TO DO:
Express the part of the records below that opens with the line containing "Point to the Tanjungkamuning place name" and closes with the line containing "(x=544, y=294)" as a JSON list of strings, with one string per line and blank lines left out.

Lines of data
---------------

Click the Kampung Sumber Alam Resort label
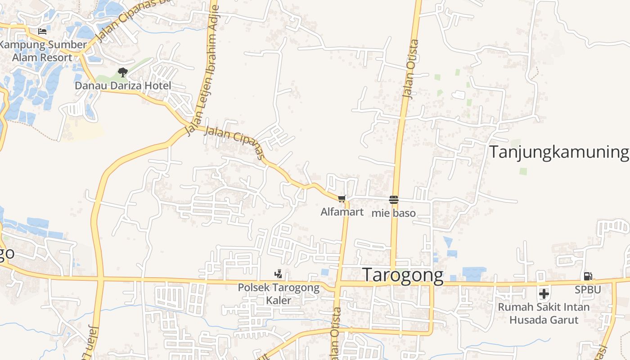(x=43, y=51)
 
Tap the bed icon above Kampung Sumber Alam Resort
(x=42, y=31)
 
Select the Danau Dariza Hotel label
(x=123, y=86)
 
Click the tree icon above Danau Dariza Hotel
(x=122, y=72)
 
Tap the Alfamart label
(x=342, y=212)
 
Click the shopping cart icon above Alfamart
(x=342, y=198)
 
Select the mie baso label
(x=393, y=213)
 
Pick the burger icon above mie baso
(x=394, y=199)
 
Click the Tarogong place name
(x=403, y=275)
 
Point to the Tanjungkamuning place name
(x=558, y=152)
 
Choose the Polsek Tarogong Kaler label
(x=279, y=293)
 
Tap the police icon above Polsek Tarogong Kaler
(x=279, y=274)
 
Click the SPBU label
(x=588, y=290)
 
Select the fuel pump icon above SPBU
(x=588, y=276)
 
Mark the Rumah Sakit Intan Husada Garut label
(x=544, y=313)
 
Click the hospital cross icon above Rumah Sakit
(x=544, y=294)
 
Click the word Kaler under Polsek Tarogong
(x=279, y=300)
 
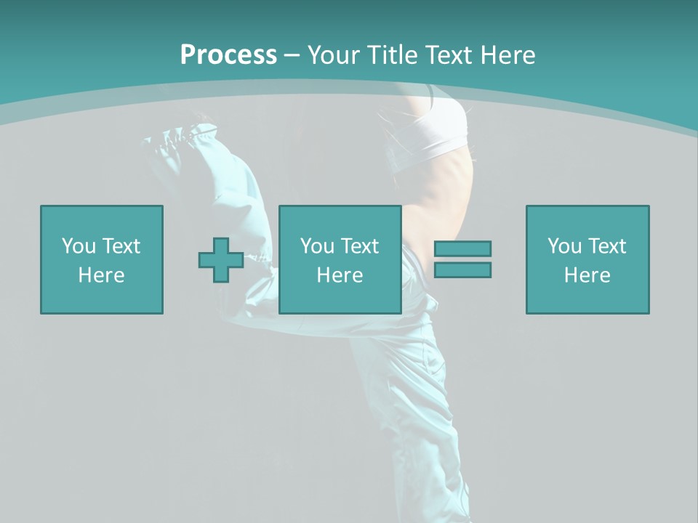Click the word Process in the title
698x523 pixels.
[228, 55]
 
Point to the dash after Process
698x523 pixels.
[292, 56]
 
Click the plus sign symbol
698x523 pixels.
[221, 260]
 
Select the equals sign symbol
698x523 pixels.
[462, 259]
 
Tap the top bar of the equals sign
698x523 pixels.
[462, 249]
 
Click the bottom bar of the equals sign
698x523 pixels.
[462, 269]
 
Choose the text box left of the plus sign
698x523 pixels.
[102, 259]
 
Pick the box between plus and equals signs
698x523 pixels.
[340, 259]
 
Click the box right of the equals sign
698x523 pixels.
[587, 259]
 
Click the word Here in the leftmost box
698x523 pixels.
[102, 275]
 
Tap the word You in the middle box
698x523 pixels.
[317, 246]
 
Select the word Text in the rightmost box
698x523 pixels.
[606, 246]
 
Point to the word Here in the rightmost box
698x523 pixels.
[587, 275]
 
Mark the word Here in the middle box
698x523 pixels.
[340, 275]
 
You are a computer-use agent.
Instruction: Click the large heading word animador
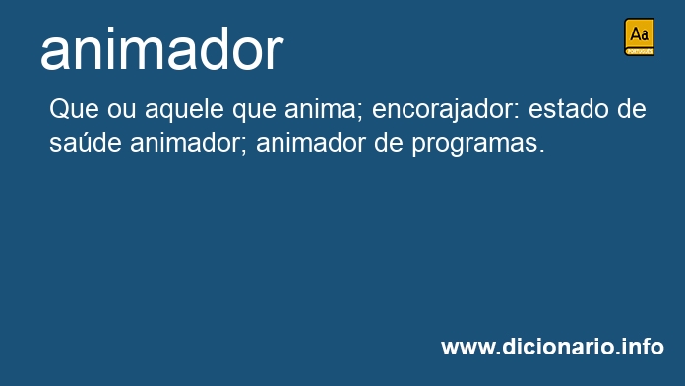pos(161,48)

---------------

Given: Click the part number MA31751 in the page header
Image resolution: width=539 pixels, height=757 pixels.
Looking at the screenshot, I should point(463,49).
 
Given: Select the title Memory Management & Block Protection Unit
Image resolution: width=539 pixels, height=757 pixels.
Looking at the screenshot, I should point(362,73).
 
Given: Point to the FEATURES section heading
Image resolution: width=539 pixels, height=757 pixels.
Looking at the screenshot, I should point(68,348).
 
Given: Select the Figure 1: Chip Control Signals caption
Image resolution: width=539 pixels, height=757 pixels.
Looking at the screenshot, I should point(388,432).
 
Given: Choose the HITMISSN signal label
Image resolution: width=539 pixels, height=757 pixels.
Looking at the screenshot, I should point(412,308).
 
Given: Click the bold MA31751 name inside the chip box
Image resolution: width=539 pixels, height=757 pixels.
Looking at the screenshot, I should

---------------

OUTPUT OF THE EXERCISE:
[
  "Point to the Tanjungkamuning place name",
  "(x=558, y=152)",
  "Choose the Polsek Tarogong Kaler label",
  "(x=279, y=293)",
  "Tap the police icon above Polsek Tarogong Kaler",
  "(x=279, y=274)",
  "Click the SPBU label",
  "(x=588, y=290)",
  "Select the fuel pump icon above SPBU",
  "(x=588, y=276)",
  "Mark the Rumah Sakit Intan Husada Garut label",
  "(x=544, y=313)",
  "Click the hospital cross icon above Rumah Sakit",
  "(x=544, y=294)"
]